Bu sorumluluğumuz bağlamında bilinmesini isteriz ki…
Çocuk Hakları açısından 18 yaş öncesi bireyler çocuk sayılmaktadır ve gerek fiziksel, gerekse ruhsal yönden evlilik onlar için düşünülemez. Çocuklar eğitim, oyun oynama, kendilerini geliştirici etkinliklere katılma hakları nedeniyle evlendirilemez.
Ayrıca çocukların her türlü cinsel sömürüye ve cinsel istismara karşı korunma hakları bulunmaktadır.
Çocuk evliliği bir çocuk hakkı ihlali, dolayısıyla bunu gerçekleştiren yetişkinler için bir suçtur.

● ● ● ● ●

Yapılacak iş: Çocuk evliliği ve çocuk hakları üzerine olan metnin devamını, son cümlesinden sonra gelecek şekilde yazın. Kayıtlar başka bir kaynaktan alınmıştır.

Veri bölümü:
● ● ● ● ●

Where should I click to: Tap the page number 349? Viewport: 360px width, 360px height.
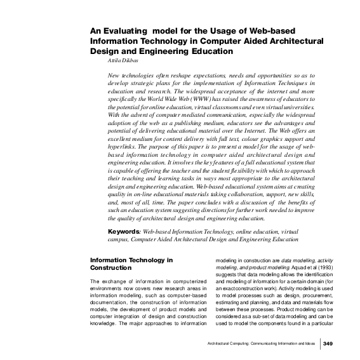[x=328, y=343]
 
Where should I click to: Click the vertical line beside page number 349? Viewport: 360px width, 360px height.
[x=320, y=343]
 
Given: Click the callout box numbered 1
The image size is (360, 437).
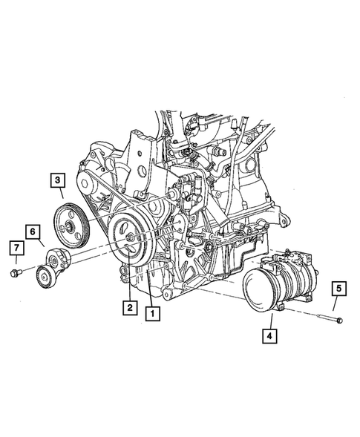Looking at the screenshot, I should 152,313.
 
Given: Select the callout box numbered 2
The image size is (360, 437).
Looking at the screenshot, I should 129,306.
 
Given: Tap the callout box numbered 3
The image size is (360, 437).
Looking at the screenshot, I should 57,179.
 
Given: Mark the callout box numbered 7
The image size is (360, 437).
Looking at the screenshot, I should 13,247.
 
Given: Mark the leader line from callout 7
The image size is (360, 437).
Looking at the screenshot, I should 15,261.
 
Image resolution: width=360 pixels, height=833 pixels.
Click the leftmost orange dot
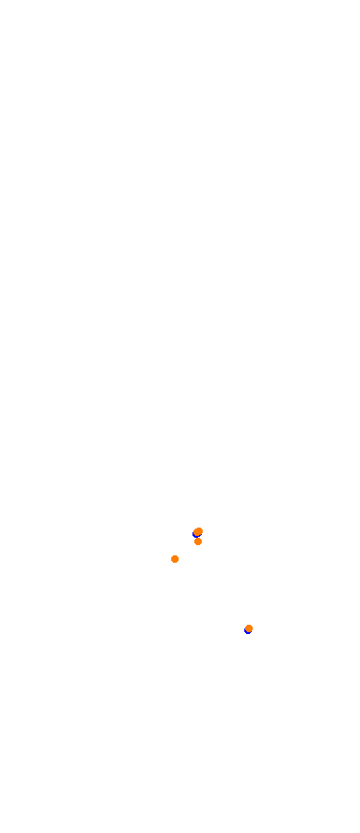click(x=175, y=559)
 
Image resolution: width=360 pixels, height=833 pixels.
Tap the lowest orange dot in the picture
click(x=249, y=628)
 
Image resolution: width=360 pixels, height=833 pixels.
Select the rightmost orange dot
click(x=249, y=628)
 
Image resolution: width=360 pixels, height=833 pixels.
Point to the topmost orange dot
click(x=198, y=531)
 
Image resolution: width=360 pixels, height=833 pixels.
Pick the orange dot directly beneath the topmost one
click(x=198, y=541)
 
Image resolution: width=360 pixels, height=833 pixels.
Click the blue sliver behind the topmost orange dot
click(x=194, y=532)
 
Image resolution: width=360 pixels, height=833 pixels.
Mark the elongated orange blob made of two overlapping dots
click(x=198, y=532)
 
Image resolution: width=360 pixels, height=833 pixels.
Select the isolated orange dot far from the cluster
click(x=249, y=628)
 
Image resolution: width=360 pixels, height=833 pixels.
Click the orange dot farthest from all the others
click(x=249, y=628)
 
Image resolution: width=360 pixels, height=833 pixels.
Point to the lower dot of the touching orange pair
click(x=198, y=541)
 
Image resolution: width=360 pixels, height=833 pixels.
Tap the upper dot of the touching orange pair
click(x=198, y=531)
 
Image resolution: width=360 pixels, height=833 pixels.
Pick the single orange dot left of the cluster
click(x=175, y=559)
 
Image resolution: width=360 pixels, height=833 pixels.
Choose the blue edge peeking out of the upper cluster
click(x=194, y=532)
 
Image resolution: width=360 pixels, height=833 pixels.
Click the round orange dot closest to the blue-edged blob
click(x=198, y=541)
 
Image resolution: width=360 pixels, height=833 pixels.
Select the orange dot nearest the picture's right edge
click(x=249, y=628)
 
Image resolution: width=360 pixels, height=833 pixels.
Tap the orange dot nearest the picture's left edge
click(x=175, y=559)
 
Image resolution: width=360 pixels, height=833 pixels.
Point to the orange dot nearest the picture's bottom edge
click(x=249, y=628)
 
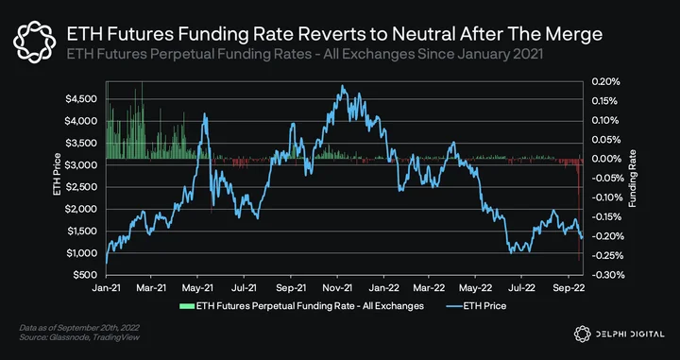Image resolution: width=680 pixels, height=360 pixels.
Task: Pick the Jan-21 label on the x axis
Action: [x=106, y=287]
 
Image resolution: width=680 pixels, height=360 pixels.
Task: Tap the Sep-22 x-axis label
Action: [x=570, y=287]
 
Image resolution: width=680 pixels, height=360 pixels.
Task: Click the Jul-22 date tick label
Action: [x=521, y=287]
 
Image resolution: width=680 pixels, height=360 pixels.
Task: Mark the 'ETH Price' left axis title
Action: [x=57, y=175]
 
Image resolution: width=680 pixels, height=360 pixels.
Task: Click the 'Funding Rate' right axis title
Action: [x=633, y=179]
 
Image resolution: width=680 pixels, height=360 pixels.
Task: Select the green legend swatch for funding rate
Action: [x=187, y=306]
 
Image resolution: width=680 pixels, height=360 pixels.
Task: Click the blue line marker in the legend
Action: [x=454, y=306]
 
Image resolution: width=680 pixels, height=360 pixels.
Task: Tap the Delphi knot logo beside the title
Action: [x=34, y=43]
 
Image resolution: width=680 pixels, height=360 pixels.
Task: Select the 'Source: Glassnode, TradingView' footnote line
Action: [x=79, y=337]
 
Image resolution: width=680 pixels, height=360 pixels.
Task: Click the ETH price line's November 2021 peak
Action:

● ● ● ● ●

Alıştırma sonucu:
Ülkemizde 12-16 yaş arası kız çocukları, kendilerinden 10-15 yaş büyük yetişkinlerle imam nikahı ya da başka tanımlamalar altında karı-koca ilişkisi içinde birlikte yaşamaya zorlanmaktadırlar. Toplumumuzda bu tür evliliklere, denetleme, yaptırım ve bilgilendirme yoluyla son verilmelidir.
Bu noktada STK’larla birlikte tüm topluma, ailelere ve devlete de ciddi görevler düşmektedir.
AİLELER VE DEVLET NE YAPMALIDIR?
Ailelerin görevi: kız çocuklarını korumanın tek yolunun onları geleneksel baskılarla erken yaşta kendilerine tecavüz eden kişiler ile evlendirmeleri olmayıp, çocuklarını korumanın asıl yolunun onları eğitmek, gelişimlerinin önünü açmaktan geçtiğini kavramaları, bu konuda bir bilinç geliştirmeleridir.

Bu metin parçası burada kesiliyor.